Does the Sexual Predation of Children Have to be Tolerated and Ignored?

November 3, 2014

Police authorities in Rotherham, U.K. (near Sheffield), allowed at least 1,400 children to be sexually exploited and trafficked by members of the local Pakistani community in a period from 1997 to 2013. The authorities did not properly investigate or stop the crimes for fear of being called racist or Islamophobic. A stunning independent report on the crimes and governmental inaction was released in August 2014.

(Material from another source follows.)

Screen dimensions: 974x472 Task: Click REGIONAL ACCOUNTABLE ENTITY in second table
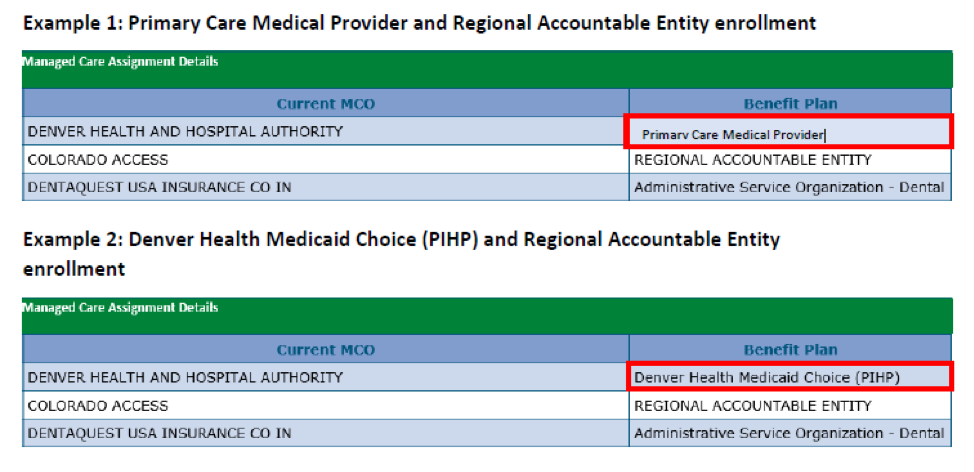(x=752, y=406)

On October 30th, Helen Pidd, the northern editor of The Guardian (U.K.), noted last week in a powerful article that widespread sexual exploitation is taking place in another major English city:

Sexual exploitation of vulnerable children has become the social norm in some parts of Greater Manchester, fuelled by explicit music videos and quasi-pornographic selfies, an MP has warned.
The systematic grooming of boys and girls remains a “real and ongoing problem”, a year after Greater Manchester police (GMP) was forced to admit it had failed abuse victims in Rochdale, said Ann Coffey, a former social worker who is now the Labour MP for Stockport. “My observations will make painful reading for those who hoped that Rochdale was an isolated case,” she writes in a significant report.

In a related article, Ms. Pidd, quotes the senior Crown prosecutor, Nazir Afzal, for the region as saying:

The Muslim community must accept and address the fact that Asian and Pakistani men are disproportionately involved in “localised, street grooming” of vulnerable girls, one of the UK’s most senior prosecutors has said.

Sheffield-Rotherham are not located in the Greater Manchester area. They are different municipalities with similarly horrifying patterns of criminal sexual behavior. (For more on Rotterham, go to this article from the blog, Legal Insurrection.)

My colleague, Cathy Ruse, pulled a few quotes from the executive summary of the August 2014 Rotherham report:

No one knows the true scale of child sexual exploitation (CSE) in Rotherham over the years. Our conservative estimate is that approximately 1400 children were sexually exploited over the full Inquiry period, from 1997 to 2013.
In just over a third of cases, children affected by sexual exploitation were previously known to services because of child protection and neglect. It is hard to describe the appalling nature of the abuse that child victims suffered. They were raped by multiple perpetrators, trafficked to other towns and cities in the north of England, abducted, beaten, and intimidated. There were examples of children who had been doused in petrol and threatened with being set alight, threatened with guns, made to witness brutally violent rapes and threatened they would be next if they told anyone.
Girls as young as 11 were raped by large numbers of male perpetrators.
This abuse is not confined to the past but continues to this day.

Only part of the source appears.